I think the part that is confusing is that there are two steps here, there is the foldr, and then there is the application of id to the result of the foldr. foldr is of type (a -> b -> b) -> b -> [a] -> b, and in your example the type for a is Integer (probably not precisely Integer, but let's just say it is for simplicity) and the type for b is [Integer] -> [Integer]. It would be better to think of it as (foldr f (const []) xs) id. Another way to think of it is that foldr replaces the list : constructor with the function (f) and the [] constructor with the given b (id). Here's how I would think about the computation. In Haskell it's usually best to start with the outside and work in, due to the non-strict evaluation. At the end I've removed the bold from the terms that are already completely reduced.

init' [1, 2, 3]
(foldr f (const []) (1 : 2 : 3 : [])) id
(1 `f` (2 `f` (3 `f` const []))) id
id ((2 `f` (3 `f` const [])) (1:))
(2 `f` (3 `f` const [])) (1:)
1 : ((3 `f` const []) (2:))
1 : 2 : (const [] (3:))
1 : 2 : []


On Fri, Aug 7, 2020 at 7:12 AM Austin Zhu <austinzhu666@gmail.com> wrote:
Hello!

I'm learning Haskell and I found an interesting implementation of init using foldr. However I have difficulty understand how it works. 

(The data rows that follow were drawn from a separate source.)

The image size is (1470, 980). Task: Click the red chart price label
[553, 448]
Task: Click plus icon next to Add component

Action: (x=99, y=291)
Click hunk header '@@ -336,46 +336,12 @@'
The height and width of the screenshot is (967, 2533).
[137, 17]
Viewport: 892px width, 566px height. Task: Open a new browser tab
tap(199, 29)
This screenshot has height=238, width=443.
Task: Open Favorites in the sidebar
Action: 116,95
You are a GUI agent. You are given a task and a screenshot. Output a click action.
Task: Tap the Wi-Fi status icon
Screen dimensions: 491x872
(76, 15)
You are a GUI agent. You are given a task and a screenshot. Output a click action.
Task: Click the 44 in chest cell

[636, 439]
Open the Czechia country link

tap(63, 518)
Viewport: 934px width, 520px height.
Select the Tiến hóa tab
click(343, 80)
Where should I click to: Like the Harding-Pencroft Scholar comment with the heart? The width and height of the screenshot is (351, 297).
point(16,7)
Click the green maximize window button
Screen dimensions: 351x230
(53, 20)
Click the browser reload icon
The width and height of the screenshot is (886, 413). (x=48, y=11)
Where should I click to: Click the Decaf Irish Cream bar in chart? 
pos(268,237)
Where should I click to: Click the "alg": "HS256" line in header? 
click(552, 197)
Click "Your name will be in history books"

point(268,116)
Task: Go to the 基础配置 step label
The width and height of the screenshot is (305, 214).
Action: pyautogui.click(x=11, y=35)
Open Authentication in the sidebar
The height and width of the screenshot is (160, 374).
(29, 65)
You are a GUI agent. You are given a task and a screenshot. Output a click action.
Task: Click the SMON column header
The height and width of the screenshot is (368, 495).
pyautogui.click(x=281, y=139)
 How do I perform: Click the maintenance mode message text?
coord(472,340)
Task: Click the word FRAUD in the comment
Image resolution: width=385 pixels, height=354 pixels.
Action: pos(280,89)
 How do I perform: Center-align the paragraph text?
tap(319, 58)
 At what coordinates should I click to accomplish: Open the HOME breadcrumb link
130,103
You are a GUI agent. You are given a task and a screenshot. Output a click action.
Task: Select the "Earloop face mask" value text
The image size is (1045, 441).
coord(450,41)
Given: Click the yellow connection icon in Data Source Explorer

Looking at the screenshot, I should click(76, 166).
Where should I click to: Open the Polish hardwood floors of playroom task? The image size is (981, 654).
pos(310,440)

init' xs = foldr f (const []) xs id
    where f x g h = h $ g (x:)

Consider I have a input of [1,2,3], then is would become

f 1 (f 2 ( f 3 (const []))) id

I substitute those parameters into f and the innermost one becomes h $ (const []) (1:), which is simply h []. However when I want to reduce the expression further, I found it's hard to grasp. The next one becomes f 2 (h []) , which is

h $ (h []) (2:)

if it works like that. This looks confusing to me. To match the type of foldr, h should be of type [a] -> [a] and h [] would just be of type [a], which isn't applicable to (2:).

I also thought it in another way that f x g returns a function of type ([a] -> [a]) -> [a], this kinda makes sense considering applying id afterwards. But then I realized I still don't know what this h is doing here. It looks like h conveys g (x:) from last time into the next application.
Did I miss something when I think about doing fold with function as accumulator?

I'd really appreciate if anyone could help me with this.